Activity: Read through the entries below and return each line with the word "axis".

——————————

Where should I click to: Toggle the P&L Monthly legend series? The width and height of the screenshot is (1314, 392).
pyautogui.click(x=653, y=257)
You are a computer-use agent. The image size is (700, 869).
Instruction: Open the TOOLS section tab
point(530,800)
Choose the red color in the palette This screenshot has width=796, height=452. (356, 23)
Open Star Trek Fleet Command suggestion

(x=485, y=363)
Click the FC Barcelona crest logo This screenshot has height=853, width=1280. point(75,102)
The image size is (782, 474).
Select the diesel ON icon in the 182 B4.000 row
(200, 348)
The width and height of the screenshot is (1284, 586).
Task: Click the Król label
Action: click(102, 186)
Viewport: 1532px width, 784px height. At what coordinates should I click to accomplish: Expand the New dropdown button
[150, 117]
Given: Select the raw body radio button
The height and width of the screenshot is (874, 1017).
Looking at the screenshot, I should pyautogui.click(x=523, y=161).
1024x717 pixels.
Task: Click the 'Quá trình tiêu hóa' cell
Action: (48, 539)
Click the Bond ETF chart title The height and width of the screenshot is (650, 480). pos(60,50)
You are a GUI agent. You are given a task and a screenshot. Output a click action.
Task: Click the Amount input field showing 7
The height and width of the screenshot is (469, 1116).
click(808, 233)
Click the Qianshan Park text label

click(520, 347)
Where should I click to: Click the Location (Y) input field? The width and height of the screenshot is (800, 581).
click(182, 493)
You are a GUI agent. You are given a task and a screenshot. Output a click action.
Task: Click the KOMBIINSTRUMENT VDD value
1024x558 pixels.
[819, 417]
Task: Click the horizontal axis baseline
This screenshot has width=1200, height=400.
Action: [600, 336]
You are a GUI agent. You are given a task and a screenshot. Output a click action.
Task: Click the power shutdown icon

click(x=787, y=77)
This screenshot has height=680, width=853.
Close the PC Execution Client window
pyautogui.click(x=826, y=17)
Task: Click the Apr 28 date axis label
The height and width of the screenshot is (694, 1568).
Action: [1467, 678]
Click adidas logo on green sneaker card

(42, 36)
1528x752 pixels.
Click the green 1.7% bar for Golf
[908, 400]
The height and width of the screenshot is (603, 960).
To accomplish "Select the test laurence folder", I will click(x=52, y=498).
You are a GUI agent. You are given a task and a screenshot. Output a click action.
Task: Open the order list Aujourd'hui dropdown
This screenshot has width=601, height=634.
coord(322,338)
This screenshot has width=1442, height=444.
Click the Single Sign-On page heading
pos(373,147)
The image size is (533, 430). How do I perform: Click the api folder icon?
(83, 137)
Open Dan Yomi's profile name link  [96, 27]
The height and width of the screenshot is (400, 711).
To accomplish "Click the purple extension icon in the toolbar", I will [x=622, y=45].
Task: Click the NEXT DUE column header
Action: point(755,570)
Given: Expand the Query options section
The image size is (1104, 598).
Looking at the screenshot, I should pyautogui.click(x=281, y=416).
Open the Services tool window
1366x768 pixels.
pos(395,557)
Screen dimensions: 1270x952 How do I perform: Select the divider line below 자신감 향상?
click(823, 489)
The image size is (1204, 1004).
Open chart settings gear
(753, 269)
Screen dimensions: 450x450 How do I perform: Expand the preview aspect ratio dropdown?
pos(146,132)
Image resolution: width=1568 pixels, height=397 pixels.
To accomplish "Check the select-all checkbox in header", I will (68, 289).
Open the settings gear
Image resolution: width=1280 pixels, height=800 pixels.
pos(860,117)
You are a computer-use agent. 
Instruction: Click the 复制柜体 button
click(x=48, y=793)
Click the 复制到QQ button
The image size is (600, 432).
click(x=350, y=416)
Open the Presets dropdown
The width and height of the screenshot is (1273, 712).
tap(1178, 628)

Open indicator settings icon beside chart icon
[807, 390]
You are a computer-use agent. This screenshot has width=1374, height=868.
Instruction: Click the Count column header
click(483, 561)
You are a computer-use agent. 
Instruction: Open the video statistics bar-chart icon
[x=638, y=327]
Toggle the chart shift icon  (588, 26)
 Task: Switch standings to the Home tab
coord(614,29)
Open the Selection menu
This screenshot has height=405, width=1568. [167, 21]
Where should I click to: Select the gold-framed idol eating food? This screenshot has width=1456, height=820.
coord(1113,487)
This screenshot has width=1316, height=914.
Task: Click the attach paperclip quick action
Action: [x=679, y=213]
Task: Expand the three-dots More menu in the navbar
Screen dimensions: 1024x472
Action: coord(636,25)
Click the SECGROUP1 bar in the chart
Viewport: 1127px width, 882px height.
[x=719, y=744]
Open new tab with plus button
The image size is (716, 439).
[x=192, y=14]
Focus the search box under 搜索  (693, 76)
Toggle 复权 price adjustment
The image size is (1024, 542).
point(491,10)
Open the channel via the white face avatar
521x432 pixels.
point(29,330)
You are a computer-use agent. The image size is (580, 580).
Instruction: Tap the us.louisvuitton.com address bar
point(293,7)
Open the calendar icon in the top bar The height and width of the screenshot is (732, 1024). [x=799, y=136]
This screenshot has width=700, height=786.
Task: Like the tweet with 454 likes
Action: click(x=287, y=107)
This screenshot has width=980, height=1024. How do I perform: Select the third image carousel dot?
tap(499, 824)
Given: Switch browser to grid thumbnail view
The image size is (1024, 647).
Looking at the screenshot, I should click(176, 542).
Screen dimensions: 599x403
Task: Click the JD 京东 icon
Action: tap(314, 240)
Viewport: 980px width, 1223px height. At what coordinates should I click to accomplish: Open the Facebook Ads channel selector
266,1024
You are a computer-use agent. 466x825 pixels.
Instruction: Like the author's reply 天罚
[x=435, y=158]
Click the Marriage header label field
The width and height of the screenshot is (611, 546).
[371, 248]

——————————

Exercise result:
Task: Click the horizontal axis baseline
Task: Click the Apr 28 date axis label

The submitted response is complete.